L’affaire se passe dans la ville industrielle de Wuppertal, à l’ouest de l’Allemagne. Maria B. et Martina B. ont toutes les deux perdu leur mari, respectivement salariés au sein d’une entreprise et d’une mairie. Les défunts n’ayant pas pris, avant leur décès, tous leurs jours de congés annuels payés, ces deux femmes ont, en tant qu’uniques ayants droit, demandé aux anciens employeurs de leurs conjoints une indemnité financière. Mais les deux ont refusé de verser cette indemnité.

Un droit au congé maintenu

Saisie par la Cour fédérale allemande du travail, la Cour de justice européenne affirme que, selon le droit de l’Union européenne, le décès d’un travailleur n’éteint pas son droit au congé annuel payé. De plus, elle précise que les héritiers d’un travailleur décédé peuvent réclamer une indemnité financière pour le congé annuel payé non pris par celui-ci.

Et dans l’hypothèse où le droit national exclut une telle possibilité et s’avère donc incompatible avec le droit de l’Union, les héritiers peuvent invoquer directement le droit de l’UE, et cela tant à l’égard d’un employeur public qu’à l’égard d’un employeur privé.

Intégré au patrimoine

La Cour admet en effet que le décès du travailleur a pour conséquence inévitable que celui-ci ne peut plus jouir du temps de repos et de détente s’attachant au droit à congé annuel payé auquel il était éligible.

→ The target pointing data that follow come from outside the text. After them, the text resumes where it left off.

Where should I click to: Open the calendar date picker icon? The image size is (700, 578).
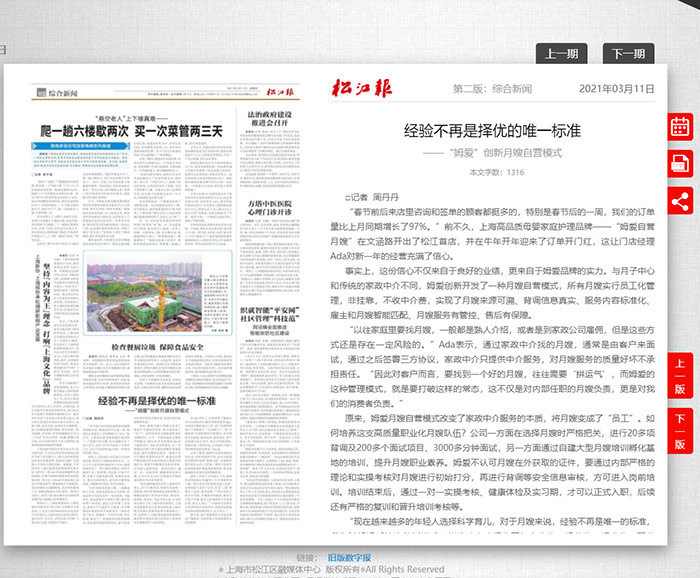681,127
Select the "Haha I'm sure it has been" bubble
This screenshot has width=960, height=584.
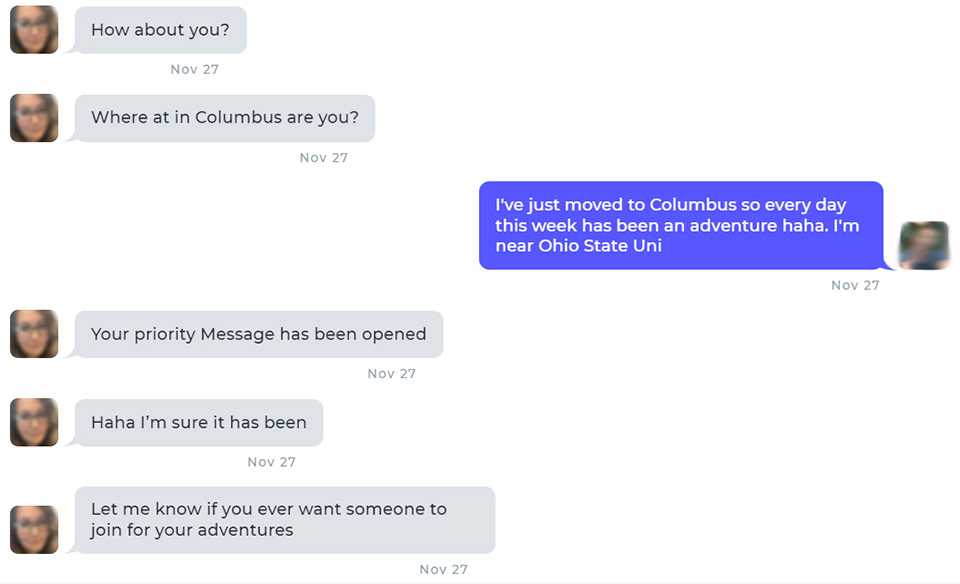(x=197, y=421)
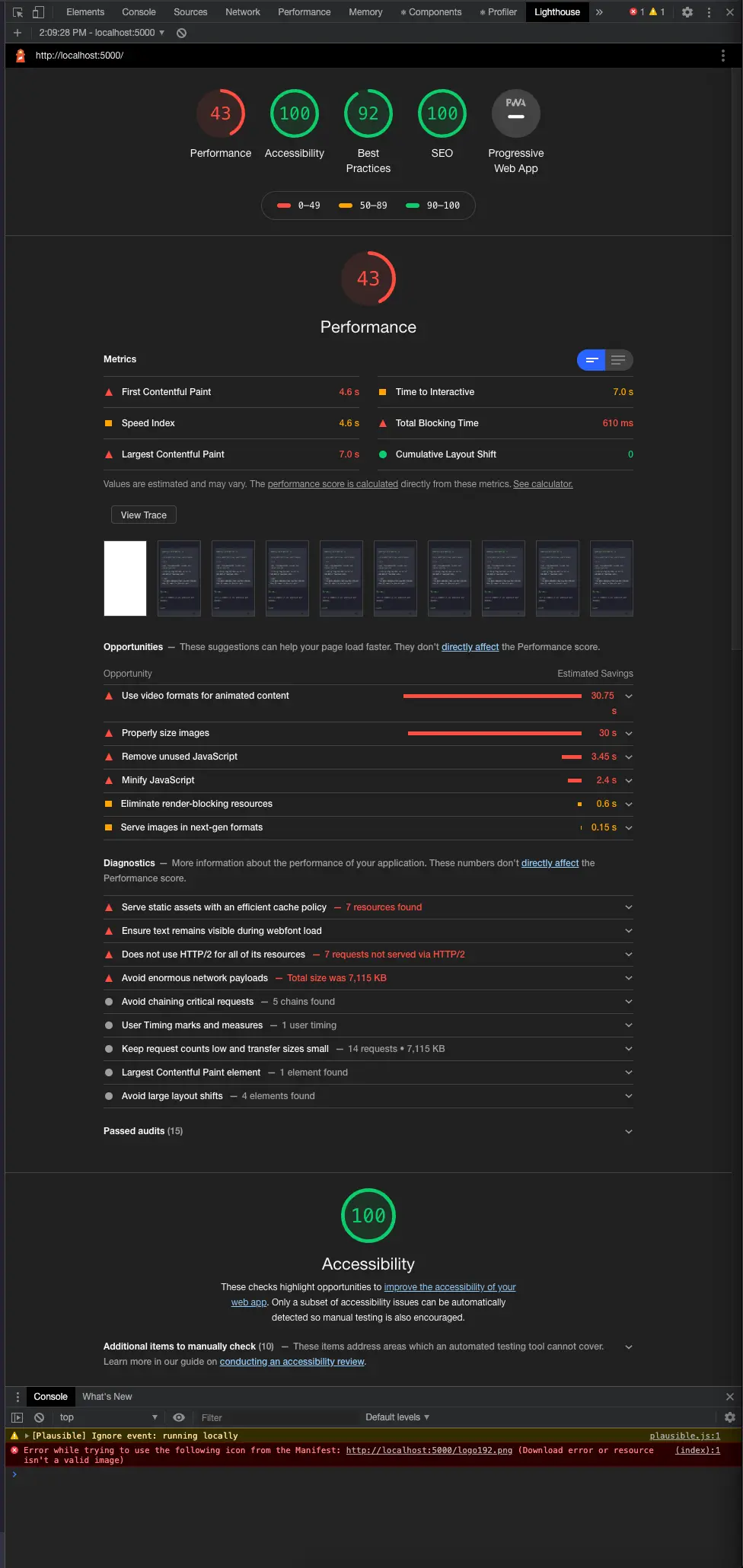Show the console sidebar icon
Image resolution: width=743 pixels, height=1568 pixels.
(x=18, y=1417)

Toutefois, l’aspect temporel ne constitue que l’un des deux volets du droit au congé annuel payé. Ce droit fondamental comporte également un droit à l’obtention d’un paiement lors de ce congé ainsi que le droit à une indemnité financière au titre de congés annuels non pris lors de la cessation de la relation de travail.

Ce volet financier est de nature strictement patrimoniale et, dès lors, est destiné à entrer dans le patrimoine de l’intéressé, de telle sorte que le décès de ce dernier ne saurait priver rétroactivement ce patrimoine.

La justice européenne s’impose

Lorsqu’il s’avère impossible d’interpréter une réglementation nationale (telle que la réglementation allemande en cause) de manière conforme au droit de l’Union, la juridiction nationale, saisie d’un litige opposant l’ayant droit d’un travailleur décédé à l’ancien employeur de ce travailleur, ne doit pas appliquer la réglementation nationale. Il doit veiller à ce que l’ayant droit se voit octroyer, à la charge de l’ancien employeur, le bénéfice d’une indemnité financière au titre des congés annuels payés acquis, en vertu du droit de l’Union. Cette obligation s’impose à la juridiction nationale.